Part 1: Search Engine Friendly Property URLS
One of the most enjoyable (or challenging, depends on what day it was) tasks was creating a unique identifier for each property with using the ID. I took tips from a fellow programmer and from the Wordpress method and created a field for each property which contained what that property’s rewritten URL would look like. For this site, each property has a name, island, and accomodation type, so I used: island/accomodation/name, so for example:
st-lucia/villa/la-mer.
So instead of the URL for the property La Mer being found at www.site.com/property.php?id=3 which is all I’ve used so far, the pure unrewritten URL now read www.site.com/property.php?id=st-lucia/villa/la_mer. All the fun with checking for duplications every time a new property was added or edited aside, the next step was the rewriting, which in this case was nice and simple:
RewriteRule properties/(.*)/ property.php?prop=$1
This would be found in the root directory’s .htaccess file. This rule actually works both ways, i.e. it can start for the rewritten statement or the normal statement, depending on what the browser requests. I like to explain it as the rewritten one: The server detects when someone has gone to view a property at a page such as www.site.com/properties/st-lucia/villa/la-mer/ , and then kicks into action. The (.*) bit in the rule is the clever bit: this is a little bit of rewriting regex that is designed to catch everything and anything1, and it takes the information as the full string that is found between the forward slash at the end of properties and the last forward slash of the URL. The brackets mean that this value is to be used as a reference, and since there is only one set of brackets, this references to the number 1. And hey! Look at that, there is $1 over in the other statement. So the captured value is then set at the prop value in the second statement. Not all that difficult eh?

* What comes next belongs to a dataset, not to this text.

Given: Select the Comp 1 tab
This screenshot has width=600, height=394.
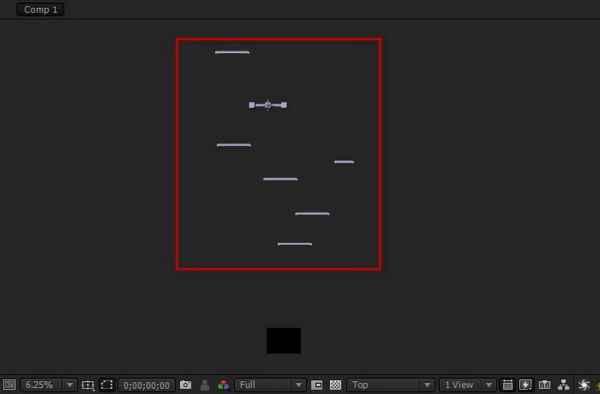Looking at the screenshot, I should [x=40, y=10].
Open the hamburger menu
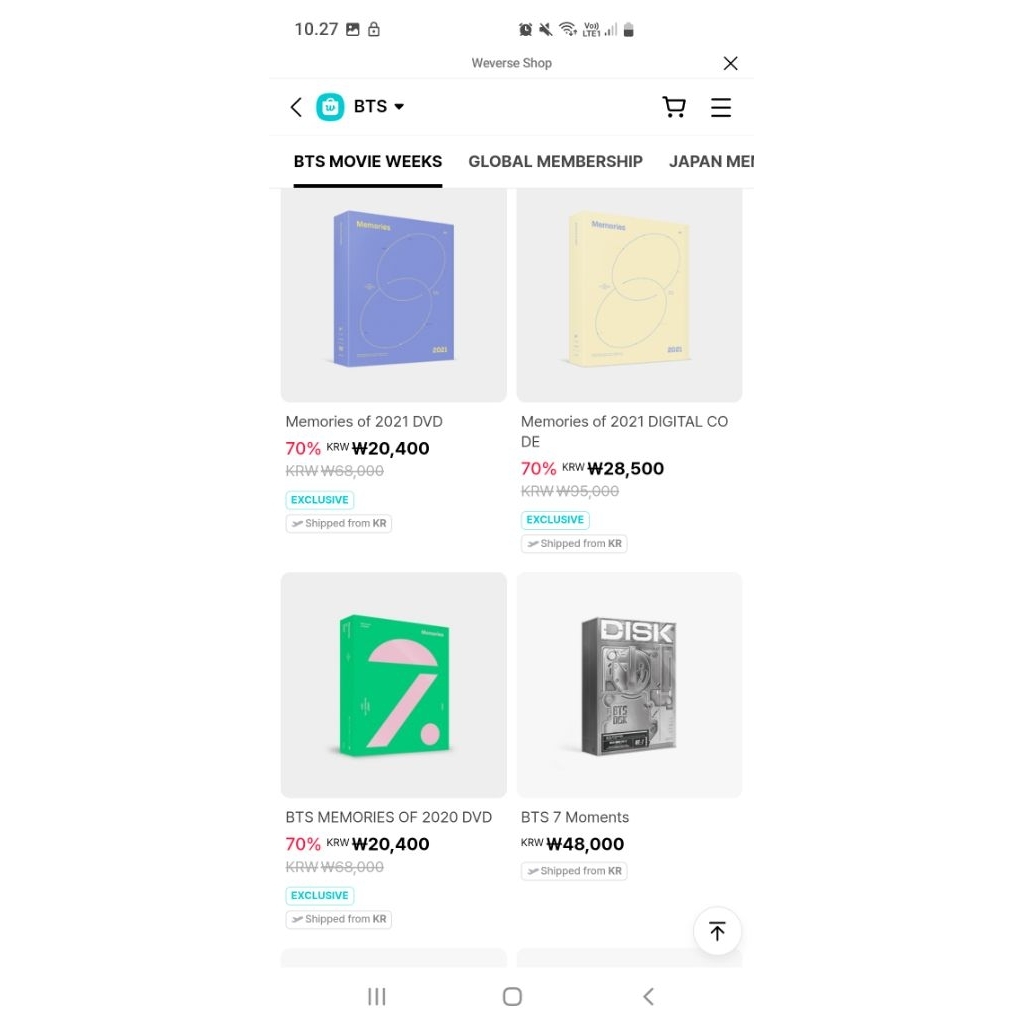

So for example, if someone put in this URL:
http://www.site.com/properties/barbados/hotel/john-smiths-house/
They would actually get sent here:
http://www.site.com/property.php?prop=barbados/hotel/john-smiths-house
Part 2: Content Managed Pages and Files
That was the gentle first step, the next hard bit in the specification was that they wanted stand-alone pages, which would have the URL structure www.site.com/page-name/. Ah okay, doesn’t sound to tricky, so I set up a little line like this in the .htaccess file:
RewriteRule ^(.*)/$ page.php?title=$1
Similar to before, but theres two new characters shown here. The ^ signifies a start of the string, and $ the end of the string. This stops the module trying to rewrite every URL with a trailing slash at the end, and only affects thos with one slash, and only have the base domain preceding the required part of the URL. So this worked nice and fine, but I wanted to also rewrite my search.php file as search/, and the error came blaring up all over my search section. Why? Because the rewrite rule was rewriting search/ as page.php?title=search. Not so good. So I turned to ye olde Wordpress and found exactly what I needed:
RewriteCond %{REQUEST_FILENAME} !-f
Brilliant! This goes before the rewrite rule, and basically says ‘if the name of the page you are rewriting actually matches a file, don’t rewrite it’. Problem solved. But what about for a directory, such as admin/. Well, this is not quite a simple one-line job like with files, you need to a line for every directory. Nice easy format, so here’s an example for the admin:
RewriteRule ^admin/.*$ - [PT]
So this means that anything (.* again) following admin/ will be completely ignored by the rewriting module.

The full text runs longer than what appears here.